■ **What the exercise asks**
Find the line with "Instruction: Send Nkechi's" in the data below. Repeat it and every line after it exactly, but not the pictures.

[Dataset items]
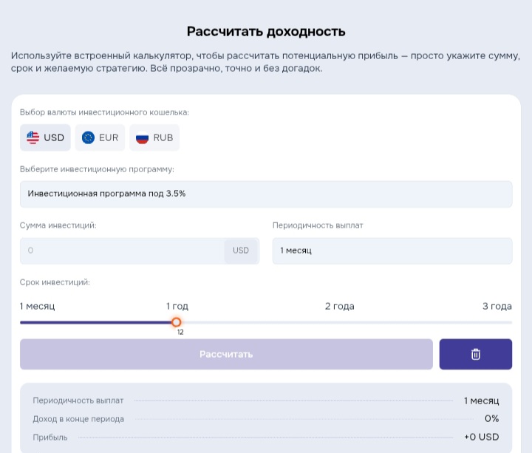The height and width of the screenshot is (453, 532).
Task: Set the term to 1 месяц label
Action: (37, 306)
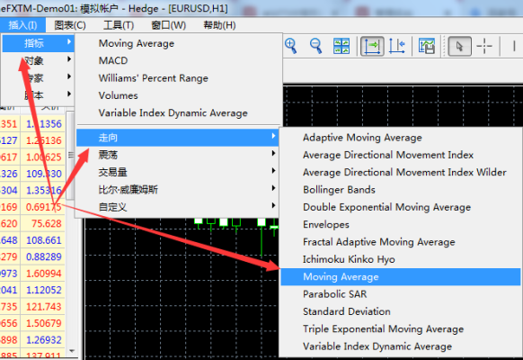523x360 pixels.
Task: Toggle the chart shift icon
Action: click(x=397, y=46)
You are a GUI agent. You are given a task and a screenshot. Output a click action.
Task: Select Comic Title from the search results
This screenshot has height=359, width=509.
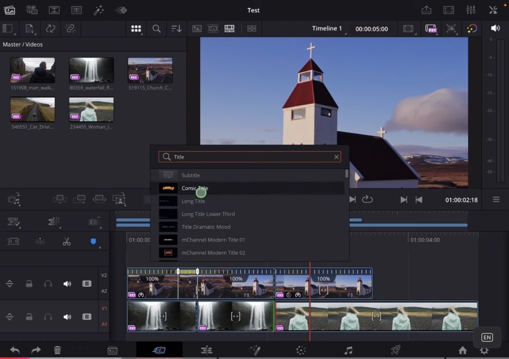[x=195, y=188]
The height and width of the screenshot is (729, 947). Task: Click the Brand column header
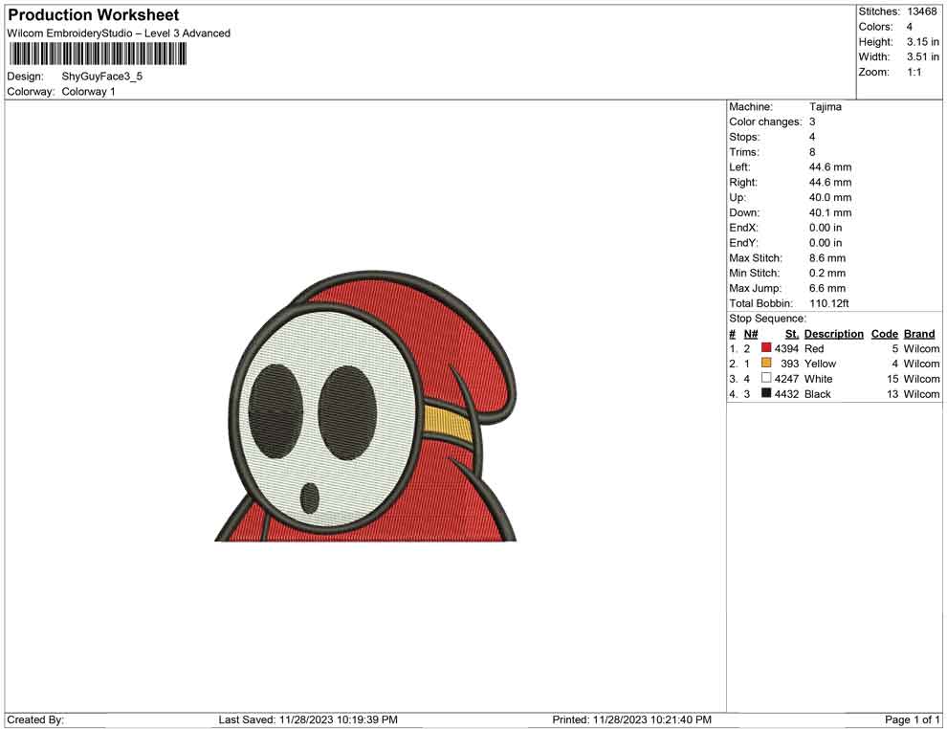[x=918, y=334]
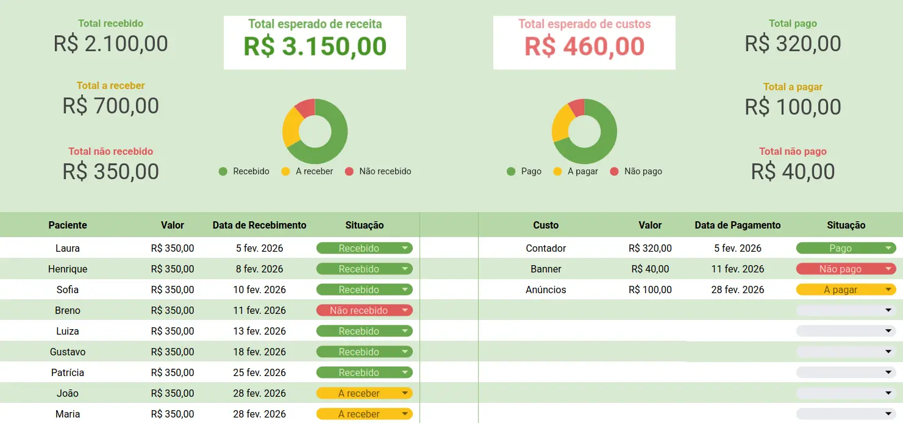Click the green Recebido legend dot
Image resolution: width=903 pixels, height=423 pixels.
pos(223,171)
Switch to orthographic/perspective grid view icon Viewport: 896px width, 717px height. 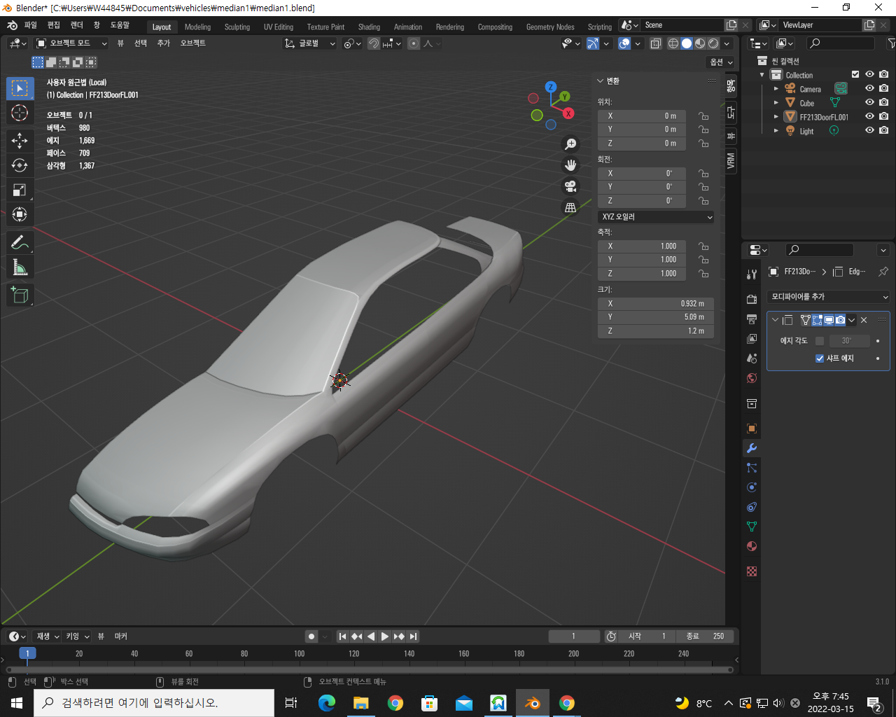click(x=571, y=207)
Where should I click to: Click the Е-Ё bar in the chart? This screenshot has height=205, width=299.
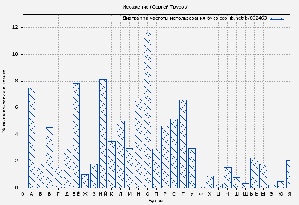[76, 135]
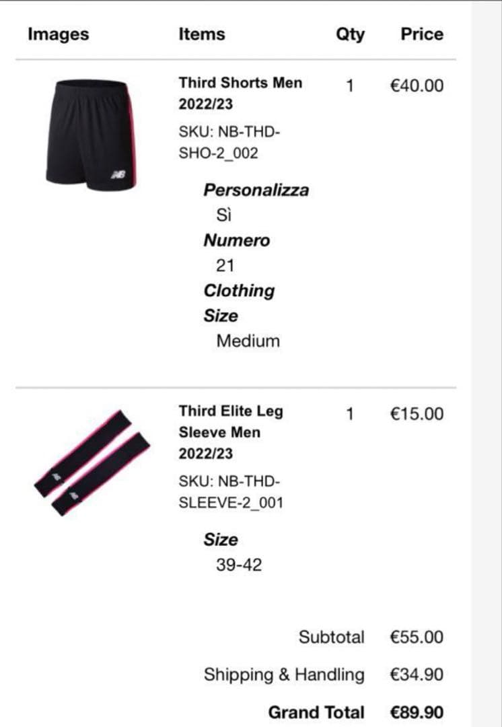Click the Items column header

[202, 34]
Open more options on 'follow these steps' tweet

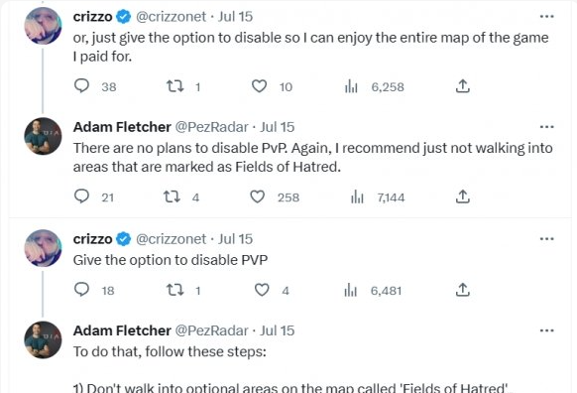(547, 330)
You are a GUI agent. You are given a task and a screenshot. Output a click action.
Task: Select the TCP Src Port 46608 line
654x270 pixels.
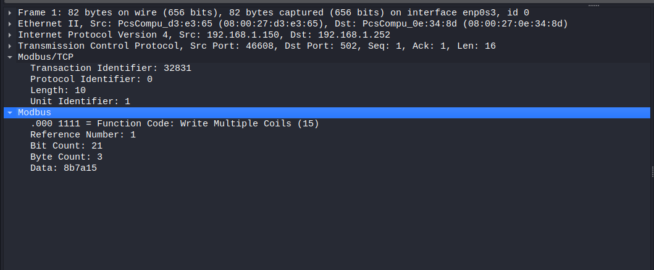pos(256,46)
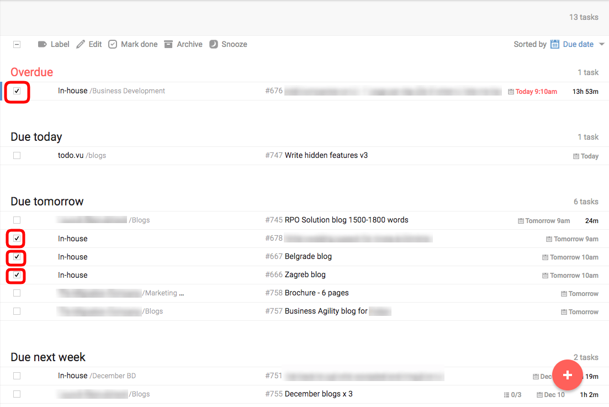Choose the Due date sort option
The width and height of the screenshot is (609, 407).
578,44
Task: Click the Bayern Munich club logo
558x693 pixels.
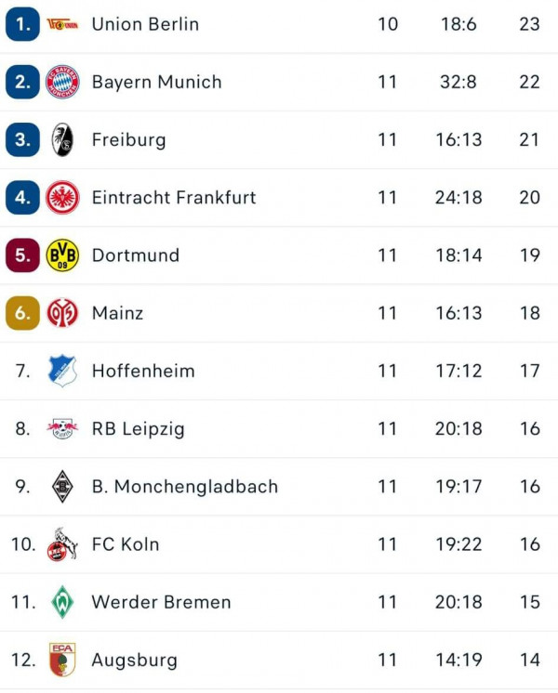Action: click(x=62, y=82)
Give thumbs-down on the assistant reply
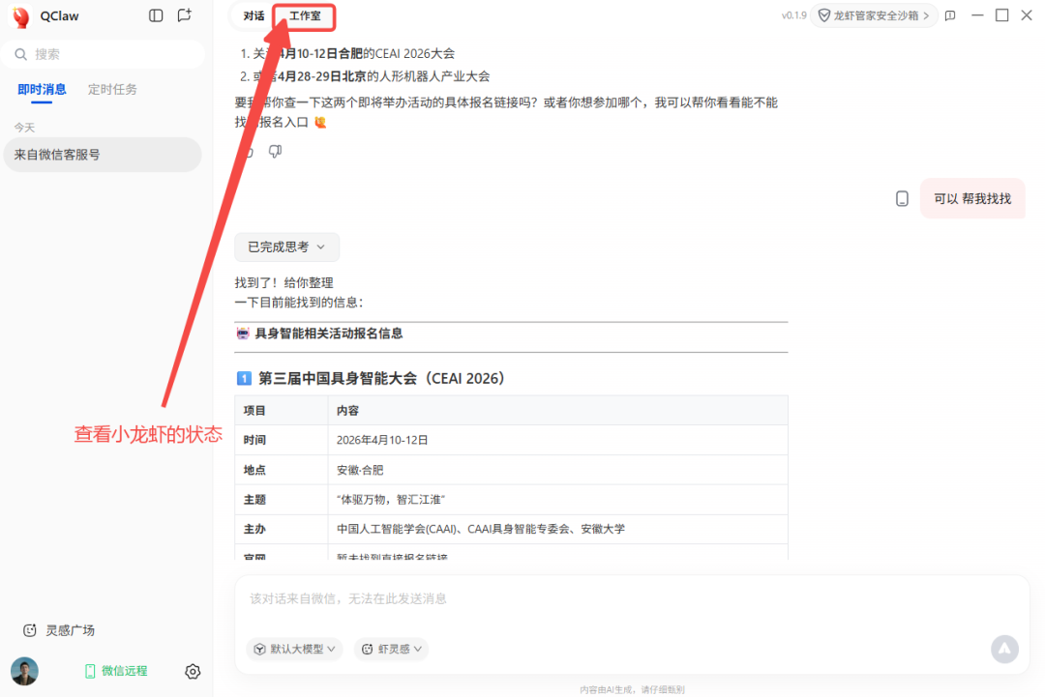1045x697 pixels. click(x=275, y=151)
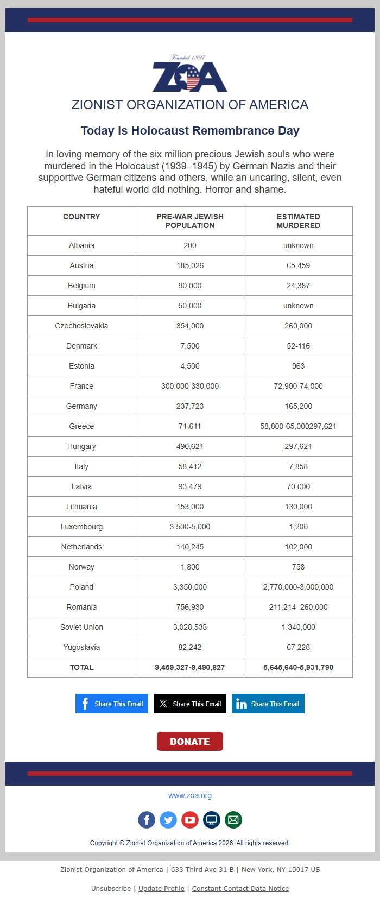Click the Zionist Organization of America title
The width and height of the screenshot is (380, 898).
pyautogui.click(x=190, y=105)
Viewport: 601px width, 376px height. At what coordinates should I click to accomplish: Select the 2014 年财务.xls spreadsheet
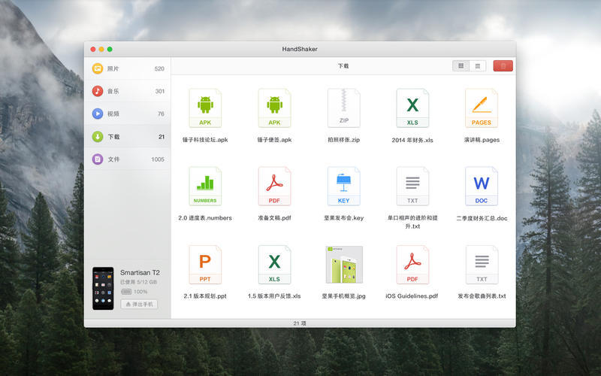412,109
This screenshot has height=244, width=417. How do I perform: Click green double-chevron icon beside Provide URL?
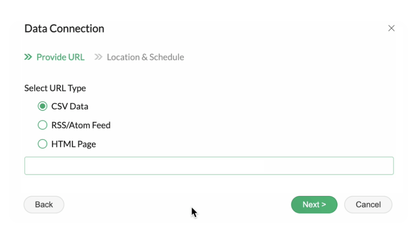pos(28,57)
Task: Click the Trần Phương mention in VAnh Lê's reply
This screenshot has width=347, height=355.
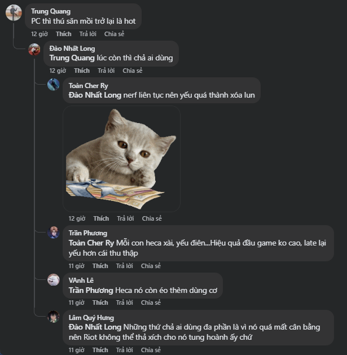Action: pyautogui.click(x=90, y=290)
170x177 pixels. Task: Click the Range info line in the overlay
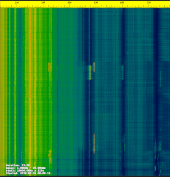point(26,168)
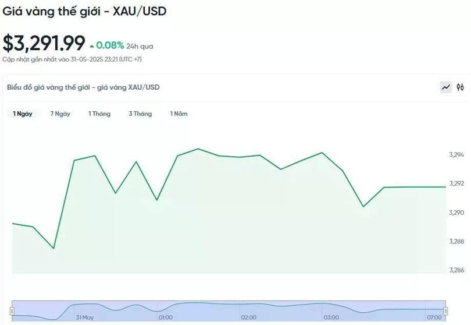The image size is (471, 325).
Task: Click the $3,291.99 current gold price
Action: click(44, 43)
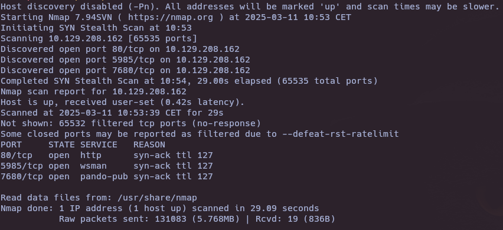Click the --defeat-rst-ratelimit option text
This screenshot has height=230, width=503.
point(341,134)
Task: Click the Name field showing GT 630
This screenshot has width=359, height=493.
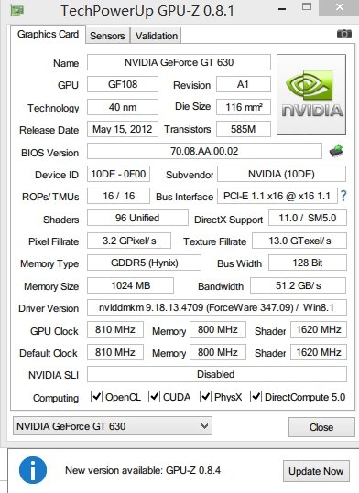Action: click(179, 62)
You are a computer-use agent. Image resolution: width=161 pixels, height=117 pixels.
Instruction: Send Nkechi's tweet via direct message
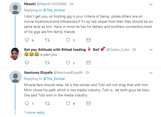click(88, 40)
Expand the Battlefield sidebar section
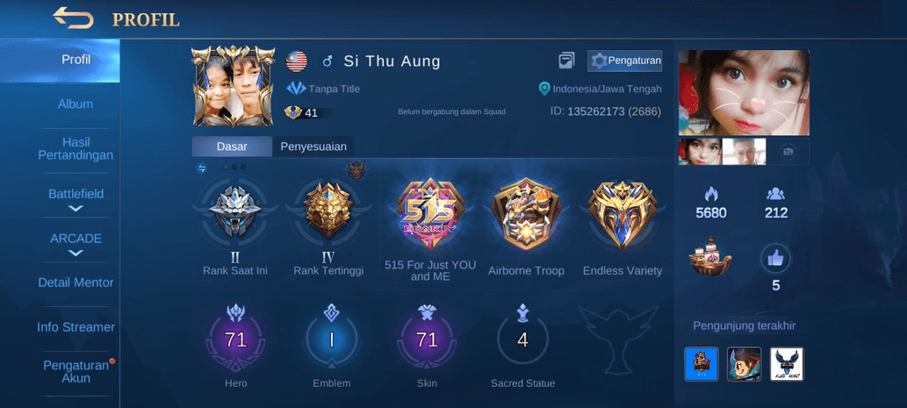 pos(76,200)
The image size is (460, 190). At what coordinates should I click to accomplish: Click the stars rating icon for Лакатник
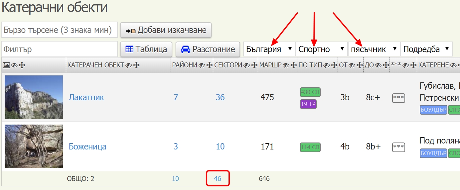tap(398, 98)
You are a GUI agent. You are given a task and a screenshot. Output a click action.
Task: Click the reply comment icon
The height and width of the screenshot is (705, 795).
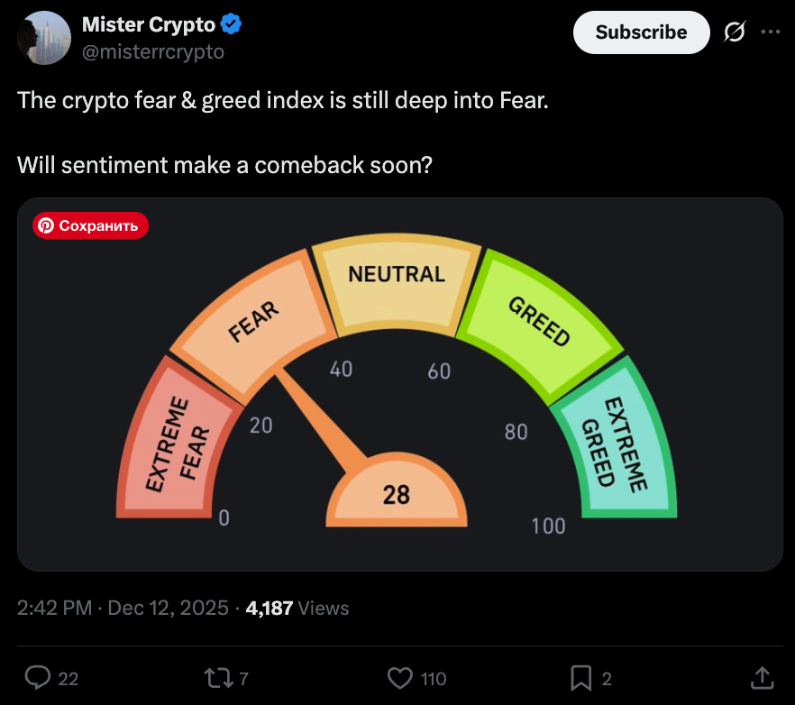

■ **Response area**
Instruction: Send Nkechi's tweet via direct message
click(88, 40)
Expand the Battlefield sidebar section
 pos(76,200)
The image size is (460, 190). At what coordinates should I click to accomplish: Click the stars rating icon for Лакатник
tap(398, 98)
You are a GUI agent. You are given a task and a screenshot. Output a click action.
Task: Click the reply comment icon
The height and width of the screenshot is (705, 795).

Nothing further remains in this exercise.